Image 1. Red-crested Cardinal E9-1 decaying. Photos from the left,: deployment, 10 day check (BC=5), 20 day check (BC=3), 45 day check (BC=2),  90 day check (BC=2), 130 day check (BC=1). Thought to have been scavenged in between 10 and 20 days after deployment because of body position change and exposed skin.

Corpse Study

As KFBRPs fans may know, we put in a lot of work into maintaining our trap grids to safeguard our native forest birds and their offspring from rodents. These traps also protect native plants from rat predation.

With over 425 A24 traps in action it is important to ensure that traps are killing what they’re supposed to: rats and mice, not birds or other animals. We check traps every 4 months to rebait, confirm functionality and assess performance through corpse counts and the counters mounted on the traps. During these checks, we typically find 0-3 rat or mouse corpses and often the counter tallies exceed the number of corpses counted. This mismatch led us to assume that these traps kill more rodents than found below traps, presumably due to the rapid decay of a small animal carcass in the Alakaʻi and scavenging by other animals. To estimate how many animals (rodents and other) we are missing with carcass counts (i.e., how many carcasses are scavenged and how fast they decay) we ran two studies of decay using rat and bird carcasses previously killed by USDA for wildlife control purposes.

The first study began in December 2018 when we placed 30 non-native bird carcasses on the plateau at our fenced field site, where the scavenging community included insects, cats, rodents, and birds, but not ungulates. We have been controlling rodents at this site since March 2015. We checked carcasses regularly to document decay and pinpoint the stage when carcasses typically are scavenged or go missing. After 4 months, 19 of the 30 were considered easily detectable, making it very likely that we would find a bird carcass in winter in this environment.
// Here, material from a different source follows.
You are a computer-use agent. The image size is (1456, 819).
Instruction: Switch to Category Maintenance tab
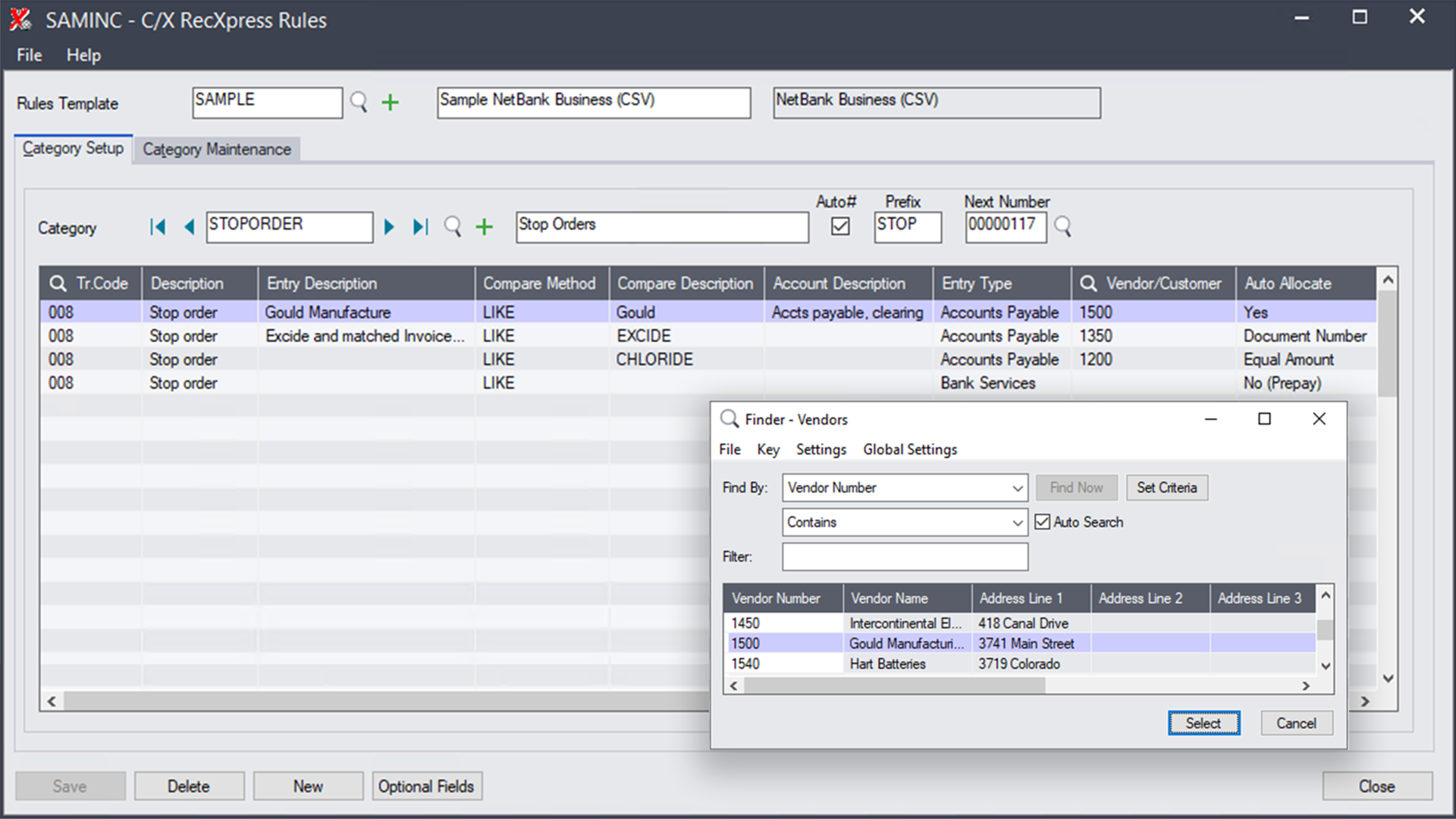[217, 149]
In the second study, which occurred in summer, we investigated if rats would decay at the same rates as birds. We also included a field site that is not fenced, so pigs, deer, and goats were present and potentially scavenging carcasses. We began rodent trapping at this site in fall 2018.

During the summer trial, we deployed 123 bird and rat carcasses from May to September, 2019. Sixty carcasses, 30 bird and 30 rat, were deployed at each site, fenced and unfenced. We set up game cameras to watch if a carcass was to be scavenged by who and when. At the fenced site 51 of the 60 remained easily detectable. At the unfenced site, only 34 of the 60 carcasses remained easily detectable. At the unfenced site, 11 carcasses were scavenged by pigs in the first 15 days.

This small but very important study gives us “formulae” by which we can adjust our corpse counts at each of our sites and helps explain the mismatch between counter tallies and corpse counts. In the fenced site, we can assume we are killing 15-35% more rats than we find below traps, whereas in the unfenced site we estimate we are killing almost 50% more rats than we find. It also reassures us that over the five years we have been running these traps at our fenced site, we haven’t been killing a lot of non-target species, such as birds, that we have failed to detect on our trap checks. It seems like these A24s are really doing a good job of reducing rodent populations!